- _Dataset entries_:
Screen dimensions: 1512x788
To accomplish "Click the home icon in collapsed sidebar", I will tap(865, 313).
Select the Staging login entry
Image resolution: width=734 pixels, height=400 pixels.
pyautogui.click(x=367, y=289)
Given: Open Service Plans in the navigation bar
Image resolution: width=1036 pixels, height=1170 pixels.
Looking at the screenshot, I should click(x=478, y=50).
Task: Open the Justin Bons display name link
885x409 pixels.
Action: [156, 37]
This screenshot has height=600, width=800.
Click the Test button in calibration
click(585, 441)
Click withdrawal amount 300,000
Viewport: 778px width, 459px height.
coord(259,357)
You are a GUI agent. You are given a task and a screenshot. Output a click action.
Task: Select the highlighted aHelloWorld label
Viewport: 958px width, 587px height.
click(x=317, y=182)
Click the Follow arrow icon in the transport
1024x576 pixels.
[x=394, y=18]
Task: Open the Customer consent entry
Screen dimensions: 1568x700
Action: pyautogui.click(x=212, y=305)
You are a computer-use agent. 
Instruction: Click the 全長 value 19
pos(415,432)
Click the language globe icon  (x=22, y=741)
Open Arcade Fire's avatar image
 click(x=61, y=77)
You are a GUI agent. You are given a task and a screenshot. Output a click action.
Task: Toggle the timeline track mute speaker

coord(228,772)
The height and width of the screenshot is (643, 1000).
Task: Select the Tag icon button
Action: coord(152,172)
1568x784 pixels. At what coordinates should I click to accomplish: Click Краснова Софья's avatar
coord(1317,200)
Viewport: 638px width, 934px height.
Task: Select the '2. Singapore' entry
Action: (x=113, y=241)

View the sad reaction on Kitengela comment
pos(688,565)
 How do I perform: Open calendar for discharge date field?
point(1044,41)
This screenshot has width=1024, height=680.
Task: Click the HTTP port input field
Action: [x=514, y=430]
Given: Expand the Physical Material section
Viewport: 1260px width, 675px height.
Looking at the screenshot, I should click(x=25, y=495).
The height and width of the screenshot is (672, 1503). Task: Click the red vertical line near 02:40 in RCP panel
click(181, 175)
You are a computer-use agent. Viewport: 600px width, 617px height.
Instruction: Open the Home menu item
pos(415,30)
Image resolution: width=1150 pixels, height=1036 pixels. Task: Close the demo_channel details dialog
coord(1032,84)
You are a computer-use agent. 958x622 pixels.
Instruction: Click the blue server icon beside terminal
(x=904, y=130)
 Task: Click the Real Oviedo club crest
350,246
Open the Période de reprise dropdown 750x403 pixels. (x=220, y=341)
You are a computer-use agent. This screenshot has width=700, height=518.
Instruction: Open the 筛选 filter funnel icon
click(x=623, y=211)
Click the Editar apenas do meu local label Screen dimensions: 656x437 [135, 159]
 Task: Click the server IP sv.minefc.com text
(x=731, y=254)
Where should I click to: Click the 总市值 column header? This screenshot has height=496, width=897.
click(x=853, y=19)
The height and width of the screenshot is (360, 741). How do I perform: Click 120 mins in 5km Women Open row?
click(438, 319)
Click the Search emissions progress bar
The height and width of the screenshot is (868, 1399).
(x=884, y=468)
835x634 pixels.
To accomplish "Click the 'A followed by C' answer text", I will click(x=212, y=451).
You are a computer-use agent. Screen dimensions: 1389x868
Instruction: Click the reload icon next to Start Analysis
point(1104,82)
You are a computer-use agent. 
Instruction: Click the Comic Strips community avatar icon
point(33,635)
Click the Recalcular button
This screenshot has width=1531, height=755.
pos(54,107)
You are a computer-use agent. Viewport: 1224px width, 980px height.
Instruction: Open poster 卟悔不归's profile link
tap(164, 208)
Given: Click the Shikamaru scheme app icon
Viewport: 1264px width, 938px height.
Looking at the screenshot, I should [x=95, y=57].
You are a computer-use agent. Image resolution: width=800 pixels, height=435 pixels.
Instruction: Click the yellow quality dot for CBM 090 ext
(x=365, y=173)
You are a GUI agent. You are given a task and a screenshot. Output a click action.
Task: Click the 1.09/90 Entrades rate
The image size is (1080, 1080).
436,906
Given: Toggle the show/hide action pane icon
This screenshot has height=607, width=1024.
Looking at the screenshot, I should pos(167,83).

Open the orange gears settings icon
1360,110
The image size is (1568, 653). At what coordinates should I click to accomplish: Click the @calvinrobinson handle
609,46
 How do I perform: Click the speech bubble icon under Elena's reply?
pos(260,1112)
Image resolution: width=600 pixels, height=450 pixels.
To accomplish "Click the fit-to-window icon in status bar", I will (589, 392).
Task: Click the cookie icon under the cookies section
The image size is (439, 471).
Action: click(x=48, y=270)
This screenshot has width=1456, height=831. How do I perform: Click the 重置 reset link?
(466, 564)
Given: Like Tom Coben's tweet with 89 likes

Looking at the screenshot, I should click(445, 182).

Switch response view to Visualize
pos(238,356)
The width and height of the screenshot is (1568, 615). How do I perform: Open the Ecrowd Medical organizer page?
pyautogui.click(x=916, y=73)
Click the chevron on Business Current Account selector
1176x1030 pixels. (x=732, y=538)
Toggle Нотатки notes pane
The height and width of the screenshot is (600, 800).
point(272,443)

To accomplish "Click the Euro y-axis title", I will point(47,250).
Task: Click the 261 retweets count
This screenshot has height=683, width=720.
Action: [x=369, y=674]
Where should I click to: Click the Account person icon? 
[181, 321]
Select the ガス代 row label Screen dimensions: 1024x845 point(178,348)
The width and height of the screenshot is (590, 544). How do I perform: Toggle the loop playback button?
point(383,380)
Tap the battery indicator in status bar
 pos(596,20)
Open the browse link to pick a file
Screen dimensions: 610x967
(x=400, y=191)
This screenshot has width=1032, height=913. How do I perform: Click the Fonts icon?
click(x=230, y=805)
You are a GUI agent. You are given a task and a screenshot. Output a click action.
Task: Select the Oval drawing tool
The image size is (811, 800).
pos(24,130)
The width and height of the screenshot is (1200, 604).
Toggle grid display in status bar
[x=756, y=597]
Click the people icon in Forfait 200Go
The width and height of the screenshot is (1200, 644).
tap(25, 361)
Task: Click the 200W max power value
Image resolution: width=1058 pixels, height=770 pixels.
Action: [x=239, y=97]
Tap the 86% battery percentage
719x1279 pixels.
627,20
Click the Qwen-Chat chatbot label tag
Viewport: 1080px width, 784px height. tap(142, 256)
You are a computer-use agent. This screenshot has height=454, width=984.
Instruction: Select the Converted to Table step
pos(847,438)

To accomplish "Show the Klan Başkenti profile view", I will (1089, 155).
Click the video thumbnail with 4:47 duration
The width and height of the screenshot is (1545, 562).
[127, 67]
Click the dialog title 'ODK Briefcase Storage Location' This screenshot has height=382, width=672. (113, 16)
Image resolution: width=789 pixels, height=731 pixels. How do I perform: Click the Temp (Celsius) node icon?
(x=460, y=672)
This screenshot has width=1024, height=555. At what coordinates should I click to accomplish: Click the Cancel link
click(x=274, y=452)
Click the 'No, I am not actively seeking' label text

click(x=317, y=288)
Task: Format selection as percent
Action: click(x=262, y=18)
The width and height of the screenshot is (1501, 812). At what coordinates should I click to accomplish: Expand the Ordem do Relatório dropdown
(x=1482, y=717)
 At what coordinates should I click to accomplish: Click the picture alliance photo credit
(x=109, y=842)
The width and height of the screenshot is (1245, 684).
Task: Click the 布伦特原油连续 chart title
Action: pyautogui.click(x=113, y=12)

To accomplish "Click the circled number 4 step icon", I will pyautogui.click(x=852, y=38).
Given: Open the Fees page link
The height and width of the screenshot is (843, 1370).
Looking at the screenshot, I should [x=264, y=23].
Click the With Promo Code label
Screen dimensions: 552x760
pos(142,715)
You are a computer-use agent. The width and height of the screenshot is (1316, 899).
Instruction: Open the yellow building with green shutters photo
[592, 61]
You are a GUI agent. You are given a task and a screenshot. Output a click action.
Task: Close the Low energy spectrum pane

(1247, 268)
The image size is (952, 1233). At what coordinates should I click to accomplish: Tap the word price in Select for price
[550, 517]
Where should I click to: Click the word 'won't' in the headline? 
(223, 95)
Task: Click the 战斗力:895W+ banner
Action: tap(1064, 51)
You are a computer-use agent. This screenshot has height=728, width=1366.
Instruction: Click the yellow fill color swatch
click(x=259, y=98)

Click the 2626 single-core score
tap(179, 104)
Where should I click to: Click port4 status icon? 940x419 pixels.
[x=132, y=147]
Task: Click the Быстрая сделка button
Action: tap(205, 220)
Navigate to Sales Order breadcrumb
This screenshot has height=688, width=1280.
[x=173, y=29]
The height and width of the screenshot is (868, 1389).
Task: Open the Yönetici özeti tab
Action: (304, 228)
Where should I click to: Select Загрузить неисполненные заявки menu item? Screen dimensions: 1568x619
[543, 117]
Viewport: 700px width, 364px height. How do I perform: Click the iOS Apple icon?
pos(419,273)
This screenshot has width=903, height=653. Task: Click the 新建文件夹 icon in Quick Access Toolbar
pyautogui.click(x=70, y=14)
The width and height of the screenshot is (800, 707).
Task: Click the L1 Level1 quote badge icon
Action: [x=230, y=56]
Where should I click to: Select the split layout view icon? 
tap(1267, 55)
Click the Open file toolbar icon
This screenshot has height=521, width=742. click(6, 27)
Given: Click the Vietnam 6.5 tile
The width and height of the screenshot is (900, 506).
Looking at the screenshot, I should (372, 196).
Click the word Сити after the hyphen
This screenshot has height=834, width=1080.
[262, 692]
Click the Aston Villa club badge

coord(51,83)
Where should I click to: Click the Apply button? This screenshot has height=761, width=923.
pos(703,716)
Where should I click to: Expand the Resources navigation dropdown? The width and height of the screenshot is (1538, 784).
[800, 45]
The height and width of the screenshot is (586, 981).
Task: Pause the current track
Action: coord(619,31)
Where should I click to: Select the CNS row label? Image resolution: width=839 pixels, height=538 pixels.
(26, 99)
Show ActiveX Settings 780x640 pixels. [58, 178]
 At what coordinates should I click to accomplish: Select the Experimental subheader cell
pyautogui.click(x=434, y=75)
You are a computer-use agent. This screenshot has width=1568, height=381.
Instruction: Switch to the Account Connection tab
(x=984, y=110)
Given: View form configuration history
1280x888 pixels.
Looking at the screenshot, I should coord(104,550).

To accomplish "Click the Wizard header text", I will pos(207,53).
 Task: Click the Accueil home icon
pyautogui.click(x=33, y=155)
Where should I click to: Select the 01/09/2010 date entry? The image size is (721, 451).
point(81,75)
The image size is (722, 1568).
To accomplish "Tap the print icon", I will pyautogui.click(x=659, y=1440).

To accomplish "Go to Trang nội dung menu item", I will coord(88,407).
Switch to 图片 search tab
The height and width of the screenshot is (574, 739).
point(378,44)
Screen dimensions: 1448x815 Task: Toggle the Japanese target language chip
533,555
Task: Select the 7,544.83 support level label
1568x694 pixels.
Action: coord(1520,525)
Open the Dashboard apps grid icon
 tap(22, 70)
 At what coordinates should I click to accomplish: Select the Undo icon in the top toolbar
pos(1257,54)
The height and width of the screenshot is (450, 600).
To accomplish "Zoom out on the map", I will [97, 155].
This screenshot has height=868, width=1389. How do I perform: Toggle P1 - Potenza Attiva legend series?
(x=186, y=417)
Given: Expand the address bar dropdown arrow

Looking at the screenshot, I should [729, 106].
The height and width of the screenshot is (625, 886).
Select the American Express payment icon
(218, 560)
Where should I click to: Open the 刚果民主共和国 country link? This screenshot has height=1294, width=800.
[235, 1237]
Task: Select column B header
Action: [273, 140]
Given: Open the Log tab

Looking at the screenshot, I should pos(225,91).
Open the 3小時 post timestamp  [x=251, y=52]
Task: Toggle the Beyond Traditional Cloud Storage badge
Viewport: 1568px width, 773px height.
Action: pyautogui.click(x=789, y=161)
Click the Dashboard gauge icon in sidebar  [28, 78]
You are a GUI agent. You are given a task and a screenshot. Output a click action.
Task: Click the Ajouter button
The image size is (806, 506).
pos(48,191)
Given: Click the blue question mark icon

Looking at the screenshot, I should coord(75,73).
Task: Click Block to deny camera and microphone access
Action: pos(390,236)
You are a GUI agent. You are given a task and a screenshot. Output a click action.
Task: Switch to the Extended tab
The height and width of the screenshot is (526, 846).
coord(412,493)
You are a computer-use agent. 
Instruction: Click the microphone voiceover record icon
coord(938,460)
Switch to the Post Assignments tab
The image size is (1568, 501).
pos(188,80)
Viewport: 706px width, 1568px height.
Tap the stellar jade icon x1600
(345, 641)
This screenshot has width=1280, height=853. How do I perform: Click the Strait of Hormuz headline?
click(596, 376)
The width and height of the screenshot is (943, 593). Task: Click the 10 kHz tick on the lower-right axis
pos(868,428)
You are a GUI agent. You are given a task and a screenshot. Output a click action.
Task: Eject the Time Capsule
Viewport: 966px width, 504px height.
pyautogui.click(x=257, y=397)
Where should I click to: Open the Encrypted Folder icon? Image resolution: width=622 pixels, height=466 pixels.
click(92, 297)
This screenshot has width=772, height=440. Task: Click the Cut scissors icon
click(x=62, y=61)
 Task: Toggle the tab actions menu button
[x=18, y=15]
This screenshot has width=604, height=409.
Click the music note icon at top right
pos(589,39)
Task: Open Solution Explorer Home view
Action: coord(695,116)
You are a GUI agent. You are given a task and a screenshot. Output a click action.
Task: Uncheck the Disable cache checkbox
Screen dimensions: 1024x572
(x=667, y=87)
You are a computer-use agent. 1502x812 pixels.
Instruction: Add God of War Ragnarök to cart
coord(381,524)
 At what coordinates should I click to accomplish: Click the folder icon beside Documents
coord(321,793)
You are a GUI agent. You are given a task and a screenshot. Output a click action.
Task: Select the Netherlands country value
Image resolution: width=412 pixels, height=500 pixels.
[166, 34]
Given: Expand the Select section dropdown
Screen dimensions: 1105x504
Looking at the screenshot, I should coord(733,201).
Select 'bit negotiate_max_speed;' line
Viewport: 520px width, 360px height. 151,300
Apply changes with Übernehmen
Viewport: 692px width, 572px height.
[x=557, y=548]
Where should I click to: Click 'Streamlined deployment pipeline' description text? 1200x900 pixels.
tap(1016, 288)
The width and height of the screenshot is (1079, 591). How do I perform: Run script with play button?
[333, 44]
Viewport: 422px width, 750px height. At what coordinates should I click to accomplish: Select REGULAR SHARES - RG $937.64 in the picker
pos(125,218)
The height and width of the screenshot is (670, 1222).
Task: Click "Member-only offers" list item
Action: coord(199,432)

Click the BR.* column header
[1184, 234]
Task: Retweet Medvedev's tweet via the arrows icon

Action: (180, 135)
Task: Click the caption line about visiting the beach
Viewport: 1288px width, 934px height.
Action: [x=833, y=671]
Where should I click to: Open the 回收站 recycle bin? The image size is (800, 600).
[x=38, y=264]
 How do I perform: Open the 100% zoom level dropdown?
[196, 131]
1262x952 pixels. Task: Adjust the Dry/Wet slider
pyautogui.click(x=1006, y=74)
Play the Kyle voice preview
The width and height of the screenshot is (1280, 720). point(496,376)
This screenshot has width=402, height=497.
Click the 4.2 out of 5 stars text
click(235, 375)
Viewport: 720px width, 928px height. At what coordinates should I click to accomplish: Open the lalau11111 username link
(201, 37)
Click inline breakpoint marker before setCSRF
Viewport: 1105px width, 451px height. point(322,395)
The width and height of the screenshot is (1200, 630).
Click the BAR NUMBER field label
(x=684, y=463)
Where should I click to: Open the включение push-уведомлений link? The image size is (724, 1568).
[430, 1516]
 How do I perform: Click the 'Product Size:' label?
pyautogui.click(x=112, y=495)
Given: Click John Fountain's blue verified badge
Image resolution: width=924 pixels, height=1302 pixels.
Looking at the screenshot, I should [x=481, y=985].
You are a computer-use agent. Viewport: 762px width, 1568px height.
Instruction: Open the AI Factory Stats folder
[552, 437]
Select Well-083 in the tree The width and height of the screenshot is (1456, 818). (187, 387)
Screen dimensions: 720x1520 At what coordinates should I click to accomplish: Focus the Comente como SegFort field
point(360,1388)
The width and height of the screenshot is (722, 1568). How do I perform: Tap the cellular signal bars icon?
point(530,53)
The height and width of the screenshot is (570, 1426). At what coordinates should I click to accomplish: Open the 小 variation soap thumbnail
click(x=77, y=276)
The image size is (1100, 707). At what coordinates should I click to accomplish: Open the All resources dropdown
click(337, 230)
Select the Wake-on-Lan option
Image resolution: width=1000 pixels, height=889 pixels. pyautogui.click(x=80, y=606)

- _Task instructions_: Determine how many lines above have the string "Storage" and output nothing besides the count.

- _Response to this exercise_: 2